Apr 24 2013

Review: Casino Royale

Welcome to my review of Casino Royale, the twenty-first part of my challenge to review all of the James Bond films. I’m watching each film in turn and trying to figure out which one is my favourite. For more information, see my introduction here. You can read my review of the previous film, Die Another Day, here. Spoilers follow.

Casino Royale
(dir. Martin Campbell, 2006)

Casino Royale trailerI didn’t realise this back when the film was first released in the cinema, but Martin Campbell directed Casino Royale. Campbell has—so far—only directed two Bond films. What is interesting is which two he has directed: Goldeneye and Casino Royal.

The Bond franchise has tried this tactic before. After the critical drubbing of On Her Majesty’s Secret Service, Guy Hamilton—director of Goldfinger—was brought in to revitalise the series with Diamonds Are Forever. Hamilton then went on to direct Live And Let Die and The Man With The Golden Gun.

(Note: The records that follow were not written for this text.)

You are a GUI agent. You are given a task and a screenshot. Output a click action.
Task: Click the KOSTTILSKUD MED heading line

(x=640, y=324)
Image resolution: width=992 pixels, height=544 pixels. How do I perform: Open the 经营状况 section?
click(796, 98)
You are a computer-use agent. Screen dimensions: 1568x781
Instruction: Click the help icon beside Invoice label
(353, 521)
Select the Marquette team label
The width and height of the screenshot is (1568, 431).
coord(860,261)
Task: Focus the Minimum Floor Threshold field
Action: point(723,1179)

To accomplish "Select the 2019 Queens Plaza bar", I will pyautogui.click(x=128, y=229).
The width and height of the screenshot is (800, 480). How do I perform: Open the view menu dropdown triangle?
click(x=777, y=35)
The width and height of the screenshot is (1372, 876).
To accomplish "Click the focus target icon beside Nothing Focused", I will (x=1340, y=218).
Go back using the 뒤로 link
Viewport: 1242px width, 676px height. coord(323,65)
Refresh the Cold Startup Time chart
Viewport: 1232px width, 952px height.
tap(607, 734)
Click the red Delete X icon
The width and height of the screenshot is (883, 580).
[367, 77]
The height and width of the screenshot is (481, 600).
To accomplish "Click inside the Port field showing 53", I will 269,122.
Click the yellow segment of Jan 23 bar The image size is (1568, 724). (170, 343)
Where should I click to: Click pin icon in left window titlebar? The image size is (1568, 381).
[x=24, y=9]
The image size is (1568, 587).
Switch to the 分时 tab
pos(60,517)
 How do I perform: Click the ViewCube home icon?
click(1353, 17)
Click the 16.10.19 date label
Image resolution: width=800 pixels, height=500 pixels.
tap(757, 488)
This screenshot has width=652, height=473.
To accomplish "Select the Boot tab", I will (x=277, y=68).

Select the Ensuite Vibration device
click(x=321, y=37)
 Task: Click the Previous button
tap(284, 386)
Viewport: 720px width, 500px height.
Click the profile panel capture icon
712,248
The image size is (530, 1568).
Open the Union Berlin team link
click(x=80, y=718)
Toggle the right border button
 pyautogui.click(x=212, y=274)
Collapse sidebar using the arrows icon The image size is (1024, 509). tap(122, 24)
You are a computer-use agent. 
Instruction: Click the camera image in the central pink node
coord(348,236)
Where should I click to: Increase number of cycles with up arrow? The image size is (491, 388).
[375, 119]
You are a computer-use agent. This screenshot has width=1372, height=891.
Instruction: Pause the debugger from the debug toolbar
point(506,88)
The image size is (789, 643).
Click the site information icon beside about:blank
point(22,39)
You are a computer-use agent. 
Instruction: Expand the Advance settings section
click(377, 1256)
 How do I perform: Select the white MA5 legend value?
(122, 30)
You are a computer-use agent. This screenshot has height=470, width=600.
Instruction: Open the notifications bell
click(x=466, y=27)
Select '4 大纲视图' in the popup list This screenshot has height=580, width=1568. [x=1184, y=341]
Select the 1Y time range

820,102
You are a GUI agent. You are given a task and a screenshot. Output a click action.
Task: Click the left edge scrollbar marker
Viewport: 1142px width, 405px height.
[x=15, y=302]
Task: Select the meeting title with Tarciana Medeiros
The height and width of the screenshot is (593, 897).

Goldeneye was very clearly created as a revitalisation of the Bond franchise, and it turned out to be a very successful one. It removed both the high camp of the Roger Moore films and the overwhelming seriousness of Timothy Dalton’s Bond, creating a film that—007 franchise aside—worked as a great action movie in its own right. Pierce Brosnan was a charming Bond with a temper that only erupted under the greatest of duress, and so he retained audiences who were previously divided about which types of Bond films they preferred. It was just a shame that the subsequent Brosnan films each took a further step down in quality before climaxing in the puddle of piss that was Die Another Day.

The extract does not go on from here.